Moving On II
I'll be working on my book this weekend -- I'm off on vacation, mostly working at the library, for the next week, and won't everyone be so orgasmic not to have me posting too much.
I'm not dropping the critic-blogger brouhaha, but I am in conversations with press agents and other critics about it, and action is promised, and action will occur.
I want to say that my position is to bring certain blogger-critics into the fold, not to keep them out of it. If they're good enough to be comped, to publish reviews, to be used to generate buzz, they're surely good enough to play by the rules, whatever they might be.

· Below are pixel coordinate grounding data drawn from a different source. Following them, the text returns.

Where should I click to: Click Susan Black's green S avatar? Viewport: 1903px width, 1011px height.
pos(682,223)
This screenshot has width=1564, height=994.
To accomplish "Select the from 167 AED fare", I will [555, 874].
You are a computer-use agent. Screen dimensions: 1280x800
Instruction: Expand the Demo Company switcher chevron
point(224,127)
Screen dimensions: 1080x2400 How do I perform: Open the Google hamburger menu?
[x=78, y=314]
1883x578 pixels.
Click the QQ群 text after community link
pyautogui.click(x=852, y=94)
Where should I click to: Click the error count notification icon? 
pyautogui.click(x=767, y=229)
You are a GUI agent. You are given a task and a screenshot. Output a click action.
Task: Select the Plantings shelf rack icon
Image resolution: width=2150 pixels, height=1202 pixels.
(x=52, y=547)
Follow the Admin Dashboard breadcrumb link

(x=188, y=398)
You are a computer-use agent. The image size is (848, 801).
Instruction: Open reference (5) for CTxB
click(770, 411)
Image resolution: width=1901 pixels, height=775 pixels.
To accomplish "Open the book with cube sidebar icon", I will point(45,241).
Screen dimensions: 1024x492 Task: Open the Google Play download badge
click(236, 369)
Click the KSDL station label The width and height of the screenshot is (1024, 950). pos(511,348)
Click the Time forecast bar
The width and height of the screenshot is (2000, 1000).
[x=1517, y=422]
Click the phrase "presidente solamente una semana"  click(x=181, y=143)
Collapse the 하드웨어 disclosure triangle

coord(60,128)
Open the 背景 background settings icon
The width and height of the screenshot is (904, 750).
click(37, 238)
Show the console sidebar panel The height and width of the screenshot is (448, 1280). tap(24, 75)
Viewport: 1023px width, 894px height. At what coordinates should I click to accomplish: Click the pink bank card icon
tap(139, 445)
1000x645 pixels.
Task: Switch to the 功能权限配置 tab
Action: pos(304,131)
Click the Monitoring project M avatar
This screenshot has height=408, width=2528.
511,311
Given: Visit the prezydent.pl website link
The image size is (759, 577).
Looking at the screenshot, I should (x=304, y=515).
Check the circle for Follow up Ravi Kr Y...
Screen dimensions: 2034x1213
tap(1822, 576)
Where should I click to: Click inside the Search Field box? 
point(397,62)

And maybe the rules have to be changed, or maybe they don't. Separate but equal, however, is not going to stand. It's fair to no one and it's indefensible -- as indefensible as saying that all so-called "critics" are "backed up" by the "institutional MSM" and bloggers are mere writers who, upon receiving comps, have no ethical, artistic, community or moral responsibilities whatsoever. If 70-80% of the so called critics out there are freelancers, how, exactly, are they "backed up" by the "institutional MSM"? How are they not writers first? Indeed, as freelancers, aren't they, by definition, writers first? I think so. And as for those of us, a shrinking number, so fortunate as to have jobs in which we write for a living, how does that make us not writers first? Are people with professional journalist careers somehow different, better, or worse? I don't think so.
3 comments:
I think you've got your targets mixed up, Leonard. If you want "separate but equal", then theatres ought to invite bloggers along on opening night like everyone else. (That's what happens here). And your beef - if indeed it is a question of professional ethics - seems to me not to be with George, who transgressed no understandings, but with the theatre company that issued the invitations in the first place. Have you taken this issue up with them?
Dear oh dear. Way to go about making a fuss over nothing.
2 separate issues going on here and it's best to treat them seperately. Firstly the part about reviewing a preview - this is almost entirely about being fair to the production. Given that Playwrights Horizons provided George with the tickets on the basis he would write about it, and with no suggestion of any form of embargo there really shouldn't be anything else to be said on this. As Alison says, if you really have a problem with this take it up with the company.
The second aspect of publishing a review having left at the intermission I have more of a problem with. Given that George has stated the tickets were on the basis he would write about it "after seeing the performance" it does seem inappropriate to write about it after seeing half the performance. To me, this has breached the conditions on which the tickets were provided. I think George really had 2 options at the interval - stick it out and write his review or alternatively leave, pay for the tickets and not write the review.
For my own site, we decline press tickets as it allows us more freedom to react honestly and means we are under little or no obligation to the theatre to write anything at all. But we also generally try to avoid commenting on previews.
But seriously, this really shouldn't be a big deal. Let it go.
View From The Stalls
Hi Leonard,
What action is this that's going to occur, that you're in discussion with press agents and critics about?